The side-grooved tailgate also is a new feature of the 2010 Ford F-series. I’m glad industry designers are glancing in their rear-view mirrors for inspiration, but personally I think when viewed from the rear the Flex more closely resembles my first Ford product, a used 1954 Ford Ranch Wagon.
I hope our industry designers reconsider contrasting roof colors for the otherwise look-alike, boring four-door sedans that constitute the majority of passenger cars these days. Mays suggested today’s sedan designs generally don’t offer the clear demarcations between greenhouses and lower bodies of the historical models like GM’s 1940 torpedo bodies that make two-toning easy. But I think two-toning could be an opportunity to put new life into old bodies in the third or fourth year of their cycles. Lines of demarcation didn’t stop Chrysler from two-toning its cars in 1940.
Further, I believe Detroit makers have an advantage over mass- production import brands when it comes to two-toning. Two-toning is nostalgic for historic American cars. And North American factories, still predominant despite import brand inroads, can more quickly respond to consumer fads than those that have to criss-cross ocean, language and cultural barriers.
Ford’s base $29,700 Flex with the $395 optional two-tone paint compares with a 1941 Plymouth’s inflation-adjusted $12,278 original price with $146 two-tone application. Of course, the vehicles aren’t comparable, the Flex having accumulated much more standard equipment and features in the nearly 70 years passed. But is today’s paint more than twice as good? Cultural standards have changed and people are more willing to pay premium prices for perceived value, and Flex’s contrasting roofs are clearly appealing.
C’mon, you designers, bring back more colorful two-tones. Banish the banal.
Can tailfins be far behind?
Tailfins? I think not.
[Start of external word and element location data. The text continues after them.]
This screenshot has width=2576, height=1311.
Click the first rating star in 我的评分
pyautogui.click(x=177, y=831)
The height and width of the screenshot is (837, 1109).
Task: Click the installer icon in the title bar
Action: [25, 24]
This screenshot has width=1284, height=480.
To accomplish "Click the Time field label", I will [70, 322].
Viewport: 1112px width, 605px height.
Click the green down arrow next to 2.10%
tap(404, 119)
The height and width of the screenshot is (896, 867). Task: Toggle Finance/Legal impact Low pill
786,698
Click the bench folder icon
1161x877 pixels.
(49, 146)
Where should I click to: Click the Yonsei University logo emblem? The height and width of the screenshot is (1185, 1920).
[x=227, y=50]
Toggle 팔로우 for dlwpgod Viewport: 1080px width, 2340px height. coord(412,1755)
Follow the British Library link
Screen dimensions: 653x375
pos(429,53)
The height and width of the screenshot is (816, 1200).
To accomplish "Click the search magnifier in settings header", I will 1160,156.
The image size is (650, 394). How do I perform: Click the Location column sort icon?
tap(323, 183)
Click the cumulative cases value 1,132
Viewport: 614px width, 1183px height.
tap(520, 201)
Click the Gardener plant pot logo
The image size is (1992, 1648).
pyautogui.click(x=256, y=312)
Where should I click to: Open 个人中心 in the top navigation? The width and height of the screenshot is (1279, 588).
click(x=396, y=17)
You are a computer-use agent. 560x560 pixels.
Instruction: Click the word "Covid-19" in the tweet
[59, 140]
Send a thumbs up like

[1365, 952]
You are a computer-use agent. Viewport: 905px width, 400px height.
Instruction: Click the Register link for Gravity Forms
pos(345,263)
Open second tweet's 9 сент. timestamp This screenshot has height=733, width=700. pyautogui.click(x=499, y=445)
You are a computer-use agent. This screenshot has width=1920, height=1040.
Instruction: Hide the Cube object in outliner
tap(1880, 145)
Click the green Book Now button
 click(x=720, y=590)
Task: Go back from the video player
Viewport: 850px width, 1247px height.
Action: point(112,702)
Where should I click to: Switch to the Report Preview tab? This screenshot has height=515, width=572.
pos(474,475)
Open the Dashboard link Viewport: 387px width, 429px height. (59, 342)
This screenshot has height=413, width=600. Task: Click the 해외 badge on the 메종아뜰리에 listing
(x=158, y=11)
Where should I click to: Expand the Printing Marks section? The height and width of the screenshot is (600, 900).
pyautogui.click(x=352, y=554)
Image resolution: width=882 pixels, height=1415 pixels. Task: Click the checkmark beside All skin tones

While two-tone paint is inexpensive to create and apply, new rear-quarter panels with fins probably would need hundreds of millions of dollars for design, test, tools, training and spare parts inventory–not to mention the interest charged by Wall Street sharks for the debt incurred. Besides, the greenies would see fins as wasteful and make them socially undesirable.
But a case could be made for a return to “pretty” colors like the light blue on my ’65 Comet convertible. I make take that cause on for a future column.
Domestic automakers have kind of dipped their toes into retro themed designs in recent years. Ford has done the Mustang and the GT. Chrysler has done the PT Cruiser, Prowler, and Challenger. GM has done the Camaro and whatever they call that Chevy PT Cruiser clone thing. Even foreign makers have done it. The VW New Beetle and BMW Mini come to mind. In a lot of cases, these cars have generated more public interest than any of the boring lookalike sedans that they all make.
But what if they really gave it a go? Think of some of the classic Detroit designs that could be reborn on top of modern automotive platforms. A new ’57 Chevy. A new late 1950s Cadillac with all those fins and chrome, in pink and baby blue! A new version of my personal dream car: a 1961 Lincoln Continental convertible with suicide doors. And that’s just scratching the surface.
As far as cost, well all car designs cost money to produce. And yes, America has forgotten how to make complex sheet metal shapes. On the other hand, we’ve got lots of know how in making complex shapes out of cheap composites.
Everyone says Detroit needs to figure out how to get the interest of the cool kids who live on the coasts if they want to survive. News flash, Detroit: mid century modern design (1950s-1960s) in architecture, furniture, clothing, and alcoholic beverages is all the rage with this crowd these days. They look for old cars from that period to drive. Camaros, Mustangs, and Challengers may appeal to the midwestern mullet haired set but not west coast hipsters. Tailfins, on the other hand, do.